## WHAT IS REQUIRED
The listing below should be reproduced precisely, except for its images.

## EXCERPTED RECORDS
+++++

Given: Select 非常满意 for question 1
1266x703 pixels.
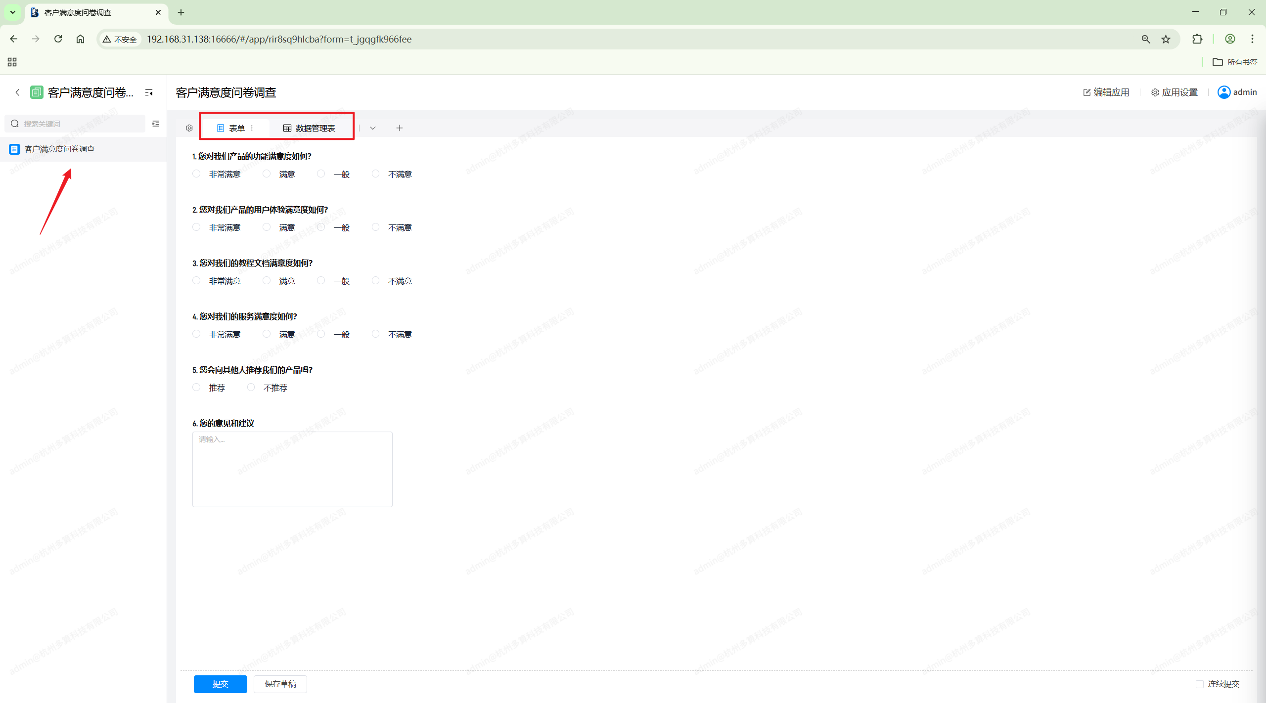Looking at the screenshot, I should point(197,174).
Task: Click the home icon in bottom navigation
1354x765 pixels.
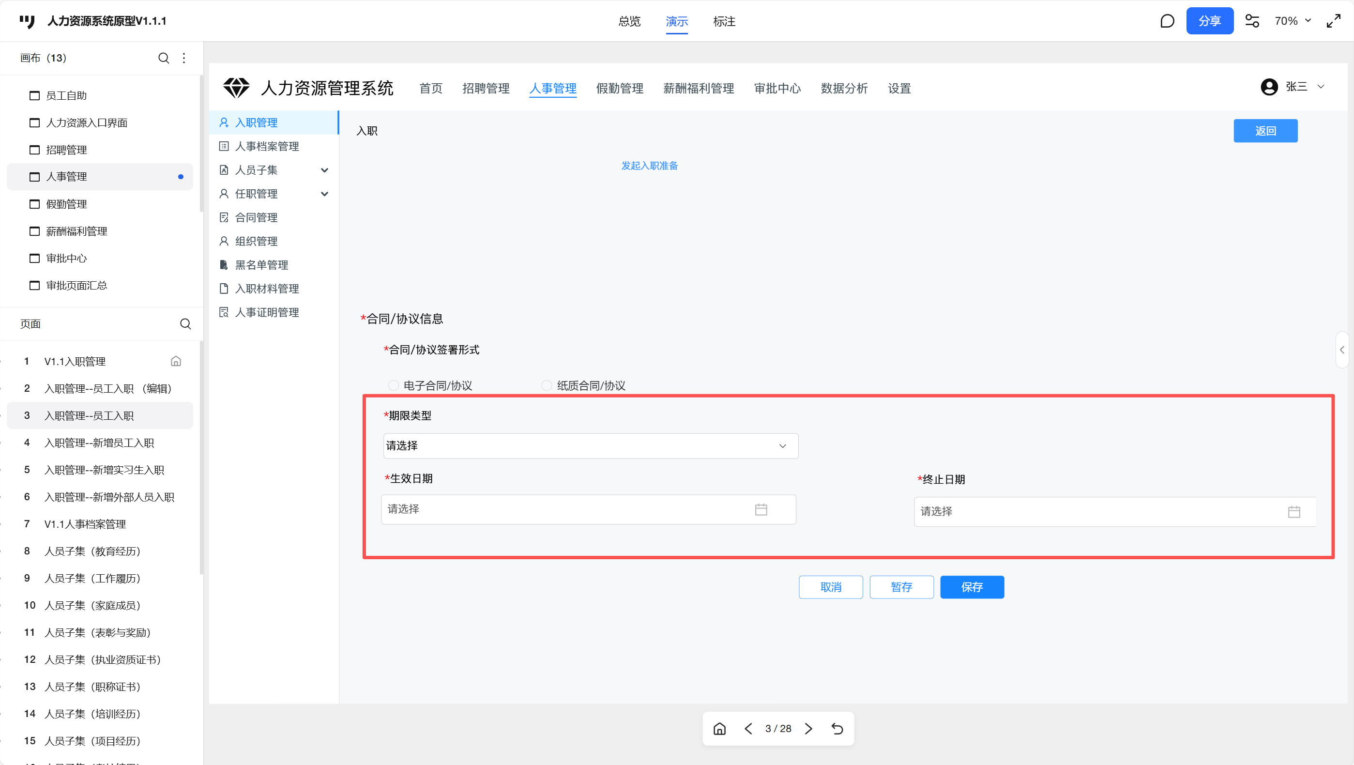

+++++

## FINAL ANSWER
Given: Select 非常满意 for question 1
1266x703 pixels.
Looking at the screenshot, I should point(197,174).
Task: Click the home icon in bottom navigation
1354x765 pixels.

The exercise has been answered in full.